Lee told reporters that he’s “not going to be bending to interests that simply want to disregard public safety”:

We’re a great city for first amendment voices. I’m willing to listen to them. But I’m going to always say everybody’s safety has to be the number one priority. I’m not going to be bending to interests that simply want to disregard public safety. That’s not what our city should be doing.

We’re investing a lot of money in bike lanes. A lot of money in dedicated lanes. A lot of money in making sure that people can get to work without driving more cars. We have environmental goals for that to happen. But you’re talking to a mayor, and I think a very strong Board of Supervisors, who will not compromise safety for the sake of other interests.

Mayor Lee is, of course, missing the point of the demonstration entirely: SFPD’s Park Station captain is disregarding safety data and wasting precious enforcement resources on compliance with an impractical stop sign law, which won’t make anyone safer. Meanwhile, the driver violations that hurt the most people go under-enforced.

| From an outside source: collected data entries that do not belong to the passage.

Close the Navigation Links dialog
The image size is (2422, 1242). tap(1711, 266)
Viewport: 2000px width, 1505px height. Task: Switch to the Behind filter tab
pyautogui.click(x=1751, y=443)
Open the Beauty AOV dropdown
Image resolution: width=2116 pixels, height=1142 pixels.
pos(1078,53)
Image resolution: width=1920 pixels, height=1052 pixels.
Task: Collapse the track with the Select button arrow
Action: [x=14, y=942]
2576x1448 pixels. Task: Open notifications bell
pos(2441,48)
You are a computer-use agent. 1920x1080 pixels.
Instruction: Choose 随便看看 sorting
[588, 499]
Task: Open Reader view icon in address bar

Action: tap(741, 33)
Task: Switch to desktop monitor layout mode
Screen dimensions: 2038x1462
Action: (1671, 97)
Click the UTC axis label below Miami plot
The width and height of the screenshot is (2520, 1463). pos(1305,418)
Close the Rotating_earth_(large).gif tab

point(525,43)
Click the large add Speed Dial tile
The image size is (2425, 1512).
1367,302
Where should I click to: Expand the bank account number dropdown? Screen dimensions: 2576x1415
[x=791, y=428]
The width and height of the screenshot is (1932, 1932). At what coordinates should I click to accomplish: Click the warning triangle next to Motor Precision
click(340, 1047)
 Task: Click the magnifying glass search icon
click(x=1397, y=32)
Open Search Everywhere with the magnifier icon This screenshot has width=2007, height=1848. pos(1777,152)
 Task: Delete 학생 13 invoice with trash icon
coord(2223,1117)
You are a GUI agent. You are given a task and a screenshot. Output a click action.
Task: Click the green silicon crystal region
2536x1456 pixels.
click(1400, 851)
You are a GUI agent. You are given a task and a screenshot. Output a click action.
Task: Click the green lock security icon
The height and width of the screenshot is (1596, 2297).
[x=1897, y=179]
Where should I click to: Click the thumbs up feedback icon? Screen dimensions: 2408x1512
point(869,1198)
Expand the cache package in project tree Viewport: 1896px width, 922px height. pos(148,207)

The “interests” Lee referred to — bike commuters rallied by the Wigg Party — say they “intend to show” that the unrealistic prospect of not practicing rolling stops on bikes (which Idaho legalized 32 years ago) would “have disastrous effects to traffic patterns” by disrupting the existing expectation of efficient turn-taking.

“That may be their point of view,” Lee said to a reporter. “Is it shared by everybody else?”